Adult court is usually the worse deal for young defendants: Unlike in juvenile court, sentences may be decades long and proceedings are usually open to reporters. Juvenile court is more private, and judges there almost never sentence defendants to more than a few years. Plus, juvenile-court cases usually come to trial much faster than their adult counterparts: A “speedy trial” is about 60 days in adult court, but only about three weeks in juvenile court. Explained public defender Chris Gauger: “The judges don’t want the incident to be so far away that the child loses the connection why they are here.”

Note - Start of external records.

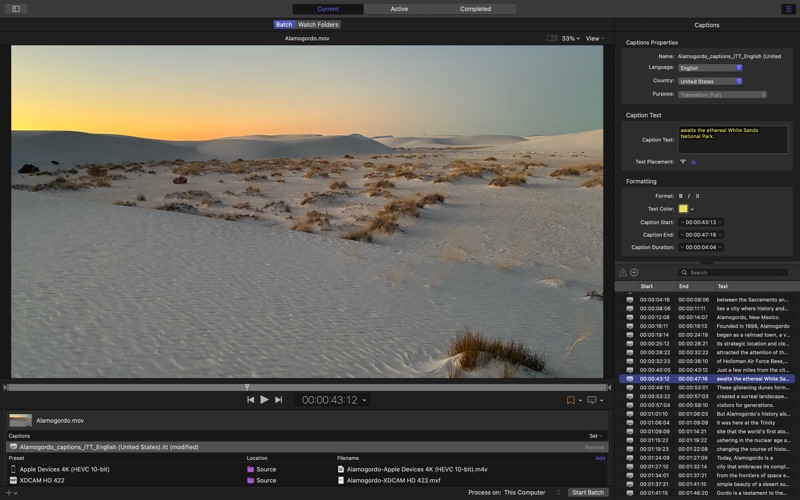Expand the preview zoom 33% menu
This screenshot has height=500, width=800.
[x=570, y=38]
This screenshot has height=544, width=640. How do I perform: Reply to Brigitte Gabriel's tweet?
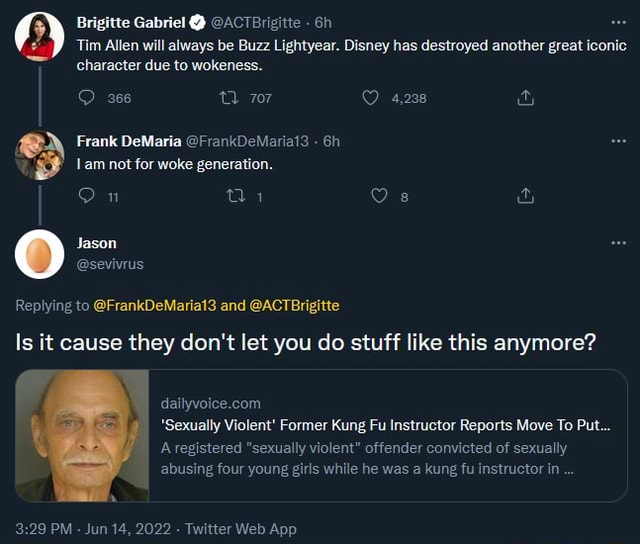coord(86,98)
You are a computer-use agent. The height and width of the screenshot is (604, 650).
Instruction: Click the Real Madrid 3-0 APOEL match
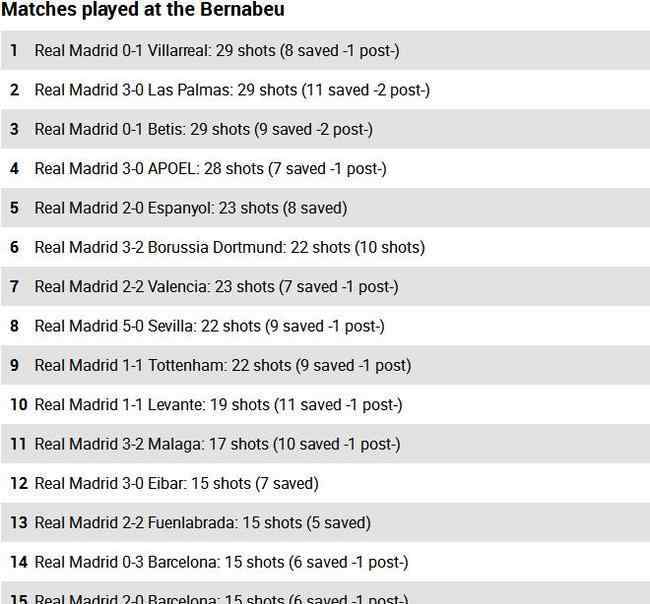pos(210,169)
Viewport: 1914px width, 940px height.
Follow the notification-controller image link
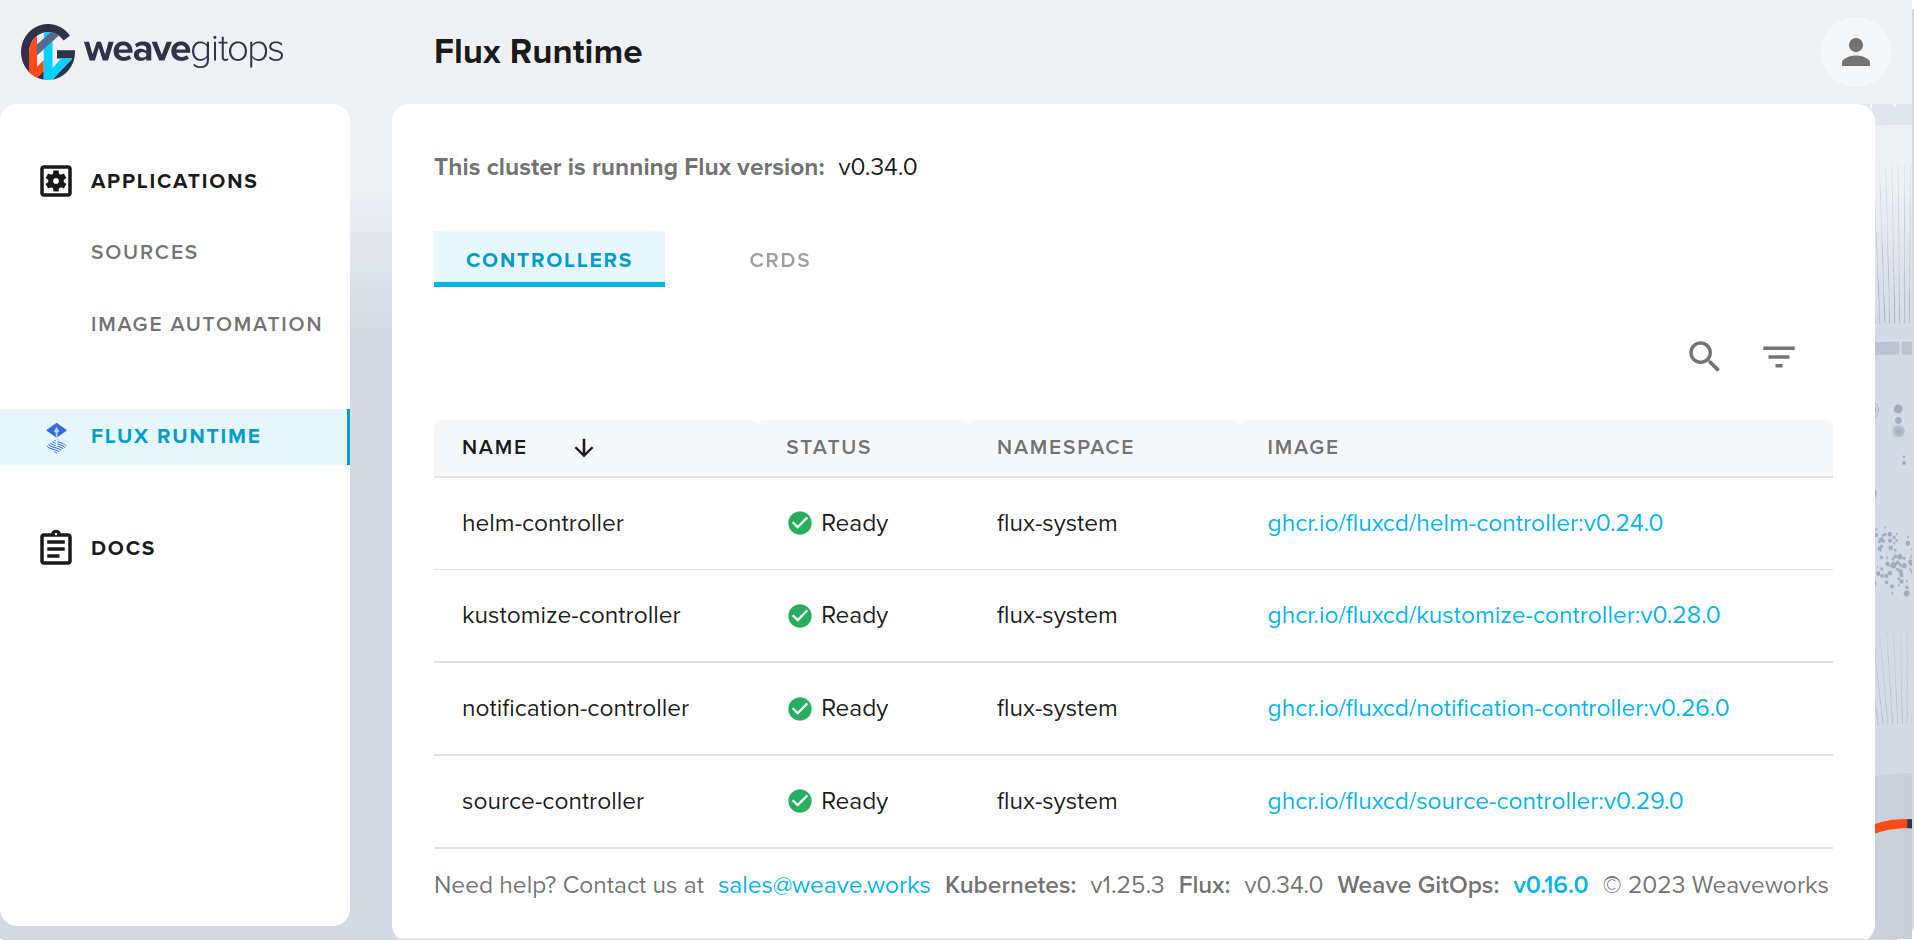pos(1498,708)
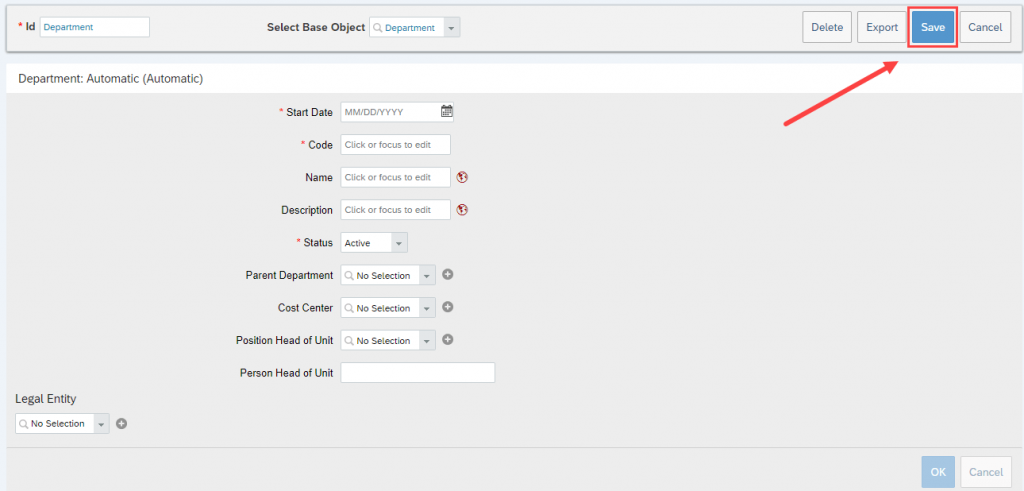Add a Legal Entity with plus icon
The width and height of the screenshot is (1024, 491).
(x=121, y=424)
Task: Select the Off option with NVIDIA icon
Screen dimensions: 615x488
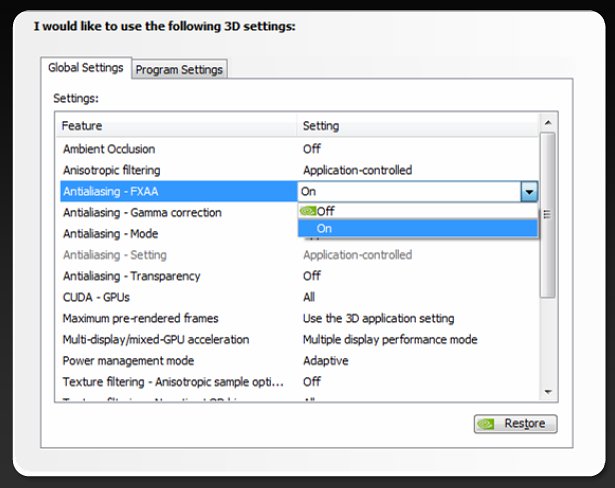Action: point(325,211)
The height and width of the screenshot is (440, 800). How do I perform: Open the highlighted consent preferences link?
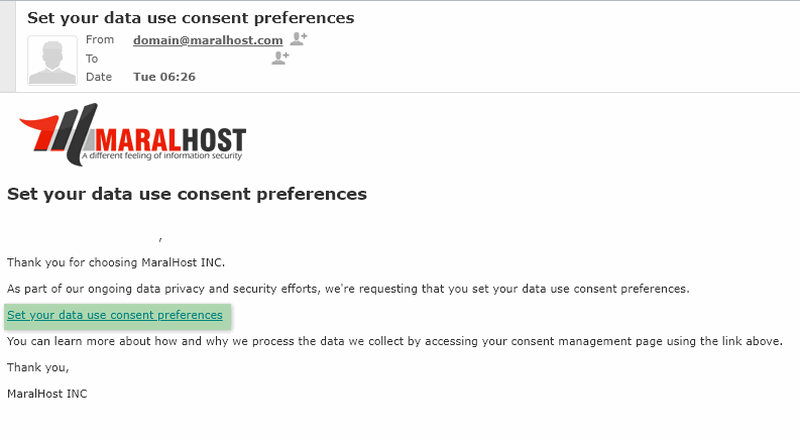point(115,315)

How can you tell if a kid will end up before either court? Though you never really can, the arrest figures in the draft 1997 Juvenile Probation Department report strongly suggest factors that may put some youths at much greater risk than others among them:

AGE
Of the 5,222 young suspects arrested in 1997, 3 of 4 were between 15 and 17. Many are skipping classes at the time of the arrest.

Gender
Boys outnumber girls 3 to 1 in the juvenile justice system.

Race
Asian Americans and whites each represented about 1 in 8 young arrestees in 1997. Latinos comprise more than 1 in 5, and African Americans about 1 in 2. The numbers of Asian Americans in the system, and to a lesser degree those of whites and Latinos, are disproportionately small compared to their presence in the city’s public schools. Some 680 youths of Asian descent were arrested in 1997, making up about 13 percent of the total. In comparison, about half of San Francisco’s 60,000-plus students are Asian American.

Prior Run-Ins
Almost 30 percent of the arrested juveniles had had seven to 12 prior contacts with police. More than 17 percent had up to 20 prior contacts. Most busts involve drugs and/or robbery, according to public defender Chris Gauger. Indeed, of the 128 juvenile detainees in custody on Dec. 31, more than 20 were being held in connection with drug-related offenses, and 24 were in for robbery, burglary and auto theft—versus three in for murder and four in each for assault with a deadly weapon and for attempted murder.

Neighborhood
More than 950 of the 5,222 juvenile arrests in 1997 came from one neighborhood—the Outer Mission. In contrast, the Marina had only 72. An additional 805 came from the Bayview, the only district in the city that did not show a decrease in juvenile arrests between 1993 and 1997.